I am trying to figure out the $time$ $complexity$ to find out the number of ways we can parenthesize $N$ $matrices$. I have approached this problem as, say if we have $N+1$ matrices then we can parenthesize them in $\dfrac{2N \choose N}{N+1}$ ways
For example, see the below image, here we have 3 matrices which we can represent in a tree and we have 2 nodes which we can arrange to form different unlabeled binary trees in $\dfrac{2N \choose N}{N+1}$ ways which in turn will give us the number of ways in which we can parenthesize these 3 matrices.
But the problem I am facing is that I am unable to figure out the time complexity which this method will take. Any help will be highly appreciated.
1 Answer 1
These are called Catalan numbers, and the term $\binom{2N}{N}$ is called a central binomial coefficient.

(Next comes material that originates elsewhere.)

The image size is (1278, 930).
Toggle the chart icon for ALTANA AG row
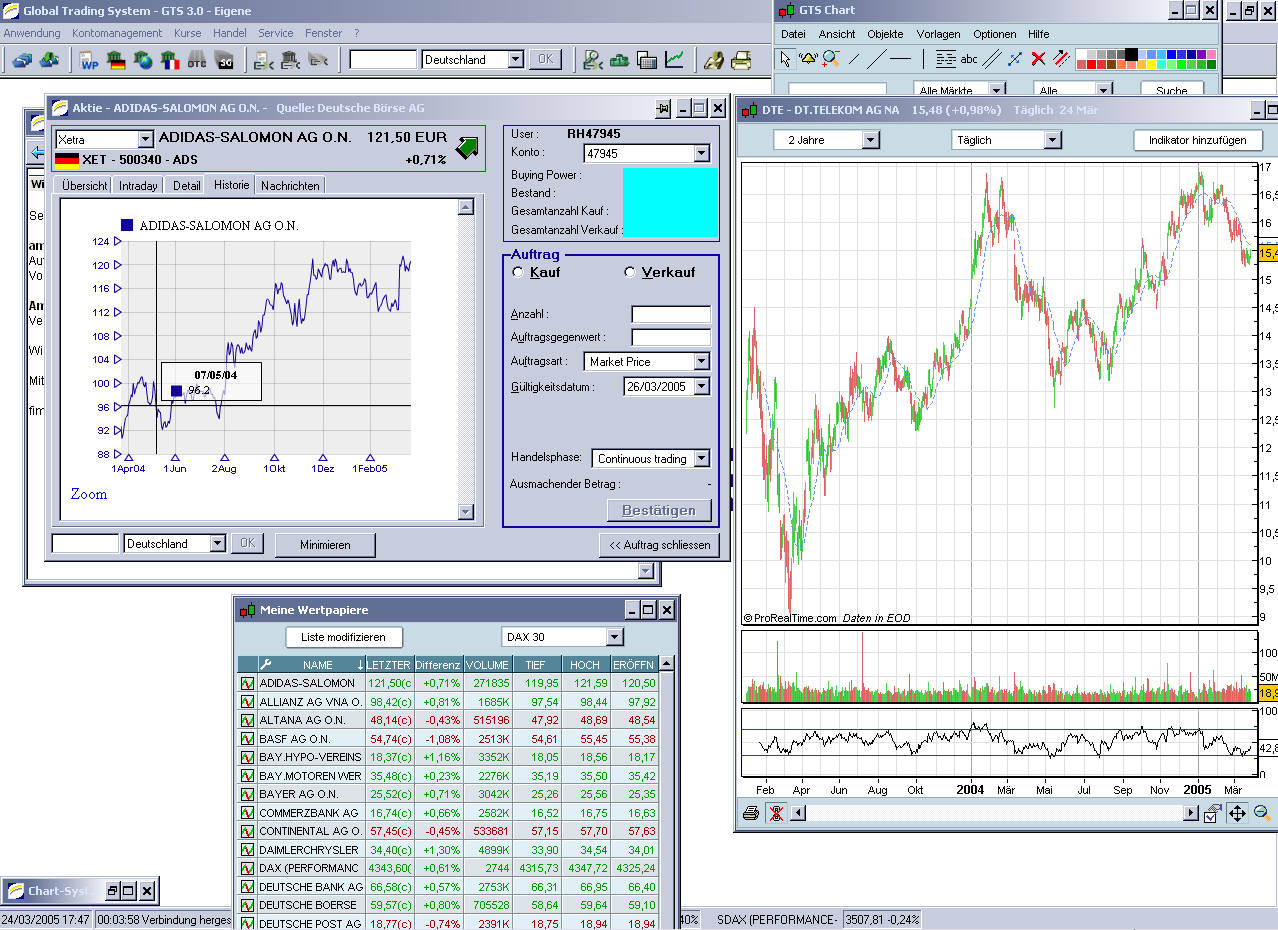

There are several formulas for these numbers which can be used to compute them efficiently, such as the one you present, or
$$C_n = \prod_{k=2}^n \frac{n+k}{k}$$
The problem with writing down the time complexity for computing these numbers is that the Catalan numbers grow exponentially—the number of bits in the output is roughly proportional to the input index. Therefore, the exact time complexity for evaluating these numbers from such a formula is going to depend significantly on the time complexity of your arithmetic operations, especially your choice of multiplication algorithm for large numbers.